In italien geht die Angst vor dem Weltuntergang um

FUSSBALL ⋅ Italien hat seit 1958 keine WM verpasst. Auch wenn sich die Squadra in der Barrage (Hinspiel heute, 20.45/TV 24) gegen Schweden durchsetzt, muss Trainer Gian Piero Ventura fürchten, seinen Posten zu verlieren.
10. November 2017, 08:54

Jürgen Zelustek (SID), Stockholm

sport@luzernerzeitung.ch

In Italien schiessen die Spekulationen jetzt schon ins Kraut.

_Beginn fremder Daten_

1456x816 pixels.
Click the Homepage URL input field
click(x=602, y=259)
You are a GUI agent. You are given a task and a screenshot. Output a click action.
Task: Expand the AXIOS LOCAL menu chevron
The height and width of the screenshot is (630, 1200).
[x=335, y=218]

Bereits vor den beiden Play-off-Spielen des viermaligen Weltmeisters in der WM-Qualifikation gegen Schweden wird offen über die Absetzung des Nationaltrainers Gian Piero Ventura und über ein Comeback des Vorgängers Antonio Conte diskutiert.

Die Angst vor dem «Weltuntergang» geht um. «Wenn wir die WM verpassen, käme das einer Apokalypse gleich», sagt Italiens Verbandschef Carlo Tavecchio unmissverständlich. Vor dem Hinspiel in Stockholm (heute, 20.45/TV 24/RAI 1) sollen daher bereits hochrangige Vertreter des italienischen Verbandes FIGC Conte in London besucht haben, um den Teammanager des FC Chelsea zu einer Rückkehr in seine Heimat zu bewegen. Aber auch Ex-Trainer Fabio ­Capello wird gehandelt.

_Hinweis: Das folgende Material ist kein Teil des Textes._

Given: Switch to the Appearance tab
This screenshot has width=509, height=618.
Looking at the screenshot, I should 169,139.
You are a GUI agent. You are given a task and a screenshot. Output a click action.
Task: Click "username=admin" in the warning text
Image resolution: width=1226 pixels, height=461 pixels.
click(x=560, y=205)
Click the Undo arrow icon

Selbst wenn Ventura mit seiner Mannschaft im Rückspiel am Montag in Mailand (20.45/TV 24/RAI 1) das Ticket zur WM-Endrunde 2018 in Russland löst, muss er nach den vielen schwachen Auftritten der Squadra Azzurra in seiner Amtszeit um seinen Job fürchten.

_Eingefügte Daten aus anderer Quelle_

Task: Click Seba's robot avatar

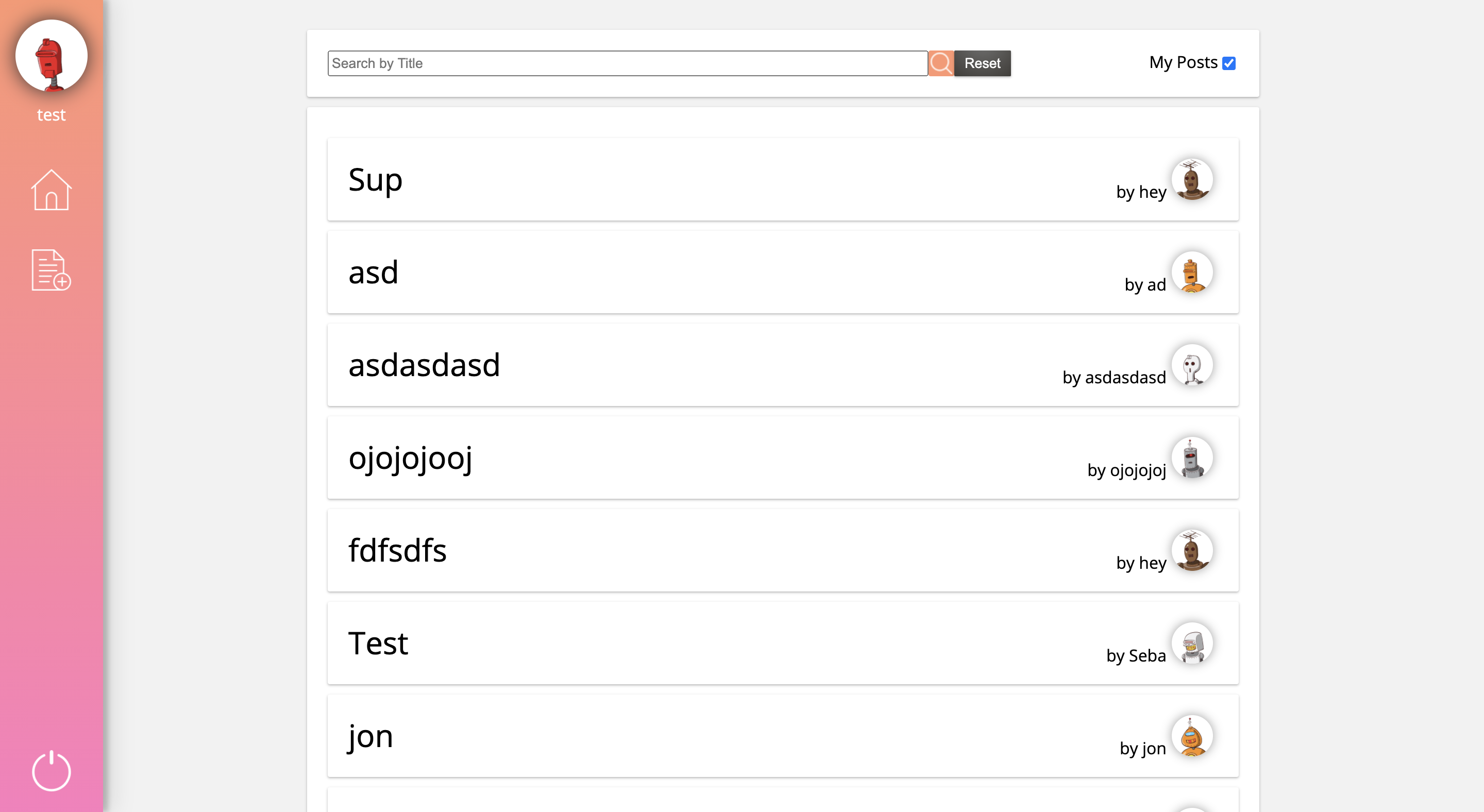Action: click(x=1191, y=642)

Den Untergang des italienischen Fussballs soll vor allem Ciro Immobile verhindern, der in der Form seines Lebens ist und für Lazio Rom in der Liga nach Belieben trifft. «Er ist in bestechender Form, natürlich hoffen wir auf seine Tore», sagt Ventura über den ehemaligen Dortmunder Chancentod.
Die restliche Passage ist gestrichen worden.